● TEXT BLOCK:
▬▬▬▬▬▬
NOTE: Click on any picture to enlarge it.Last Thursday, I flew to San Antonio to visit my ex-daughter-in-law Carrie and her family—husband Richard Rosales, and their five kids: Bryan and Caitlin (my son Sean’s son and daughter), Andrew (Richard’s son by a previous marriage), and JD and Michael, Carrie and Richard’s kids together. I’d planned to stay at a motel originally, but Carrie insisted I stay with them. How cool is that?!
In front of the statue of Toribio Losoya: Andrew, Michael, Caitlin, JD, Bryan, and Carrie.
In front of the statue of Toribio Losoya: Andrew, Michael, Caitlin, JD, Bryan, and Carrie.
Carrie and all five kids met me inside the airport. I had seen recent pictures of Bryan and Caitlin, so I knew they’d grown, and boy! had they. I was amazed at how tall they were. Bryan is taller than I am now, and Caitlin almost so. Andrew, too, was a lot taller than the last time I’d seen him. As for Carrie, she looked "incredibly thin and young" to be the mother of five (quoting here from a script she supplied me, but she needn't have bothered--I would have noticed that by myself).
JD and Mikey were hesitant to get too close to me even after they watched their mama hug me. I thought that would do the trick, but it would take longer to win them over, and JD never quite took to me like Mikey did.
I’d checked on San Antonio’s forecast before I left Albuquerque and learned that the high temperature for Thursday was supposed to be 103 degrees with a lot of humidity. So I was prepared for the heat. Then on the short trip from the airport to their house, Carrie told me the bad news: the air conditioning in the house wasn’t working. She had a call in to get it repaired but hadn’t actually talked to someone yet, so she wasn’t sure when it would be fixed. If need be, she said, we would go to a mall and hang out to get out of the heat.
▬▬▬▬▬▬
● SUPPLIED MATERIAL:
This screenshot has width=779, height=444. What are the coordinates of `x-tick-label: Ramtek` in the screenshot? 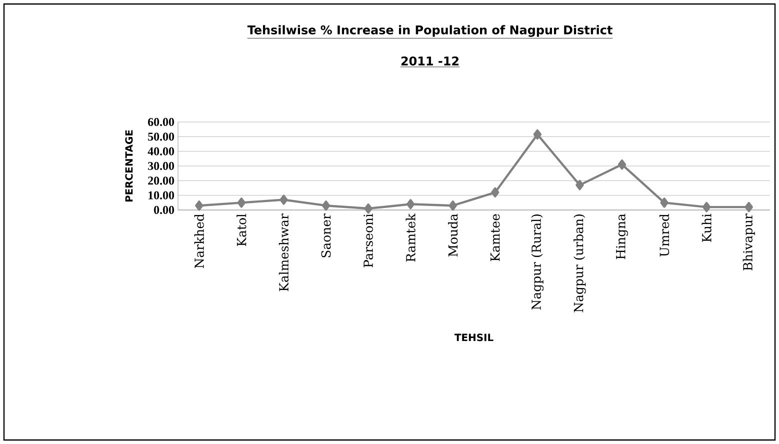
▬▬▬▬▬▬
● EXERCISE INSTRUCTIONS:
**1.** In the account of the San Antonio visit, what high temperature was forecast for Thursday?
**2.** List the children the San Antonio visit account names in its opening paragraph as part of Carrie and Richard's family.
**3.** Repeat the stretch of the San Antonio visit account from "JD and Mikey" through "like Mikey did.".
The material has nothing to do with what comes next.

● TASK RESULTS:
**1.** 103 degrees, with a lot of humidity.

**2.** Bryan, Caitlin, Andrew, JD, and Michael

**3.**
JD and Mikey were hesitant to get too close to me even after they watched their mama hug me. I thought that would do the trick, but it would take longer to win them over, and JD never quite took to me like Mikey did.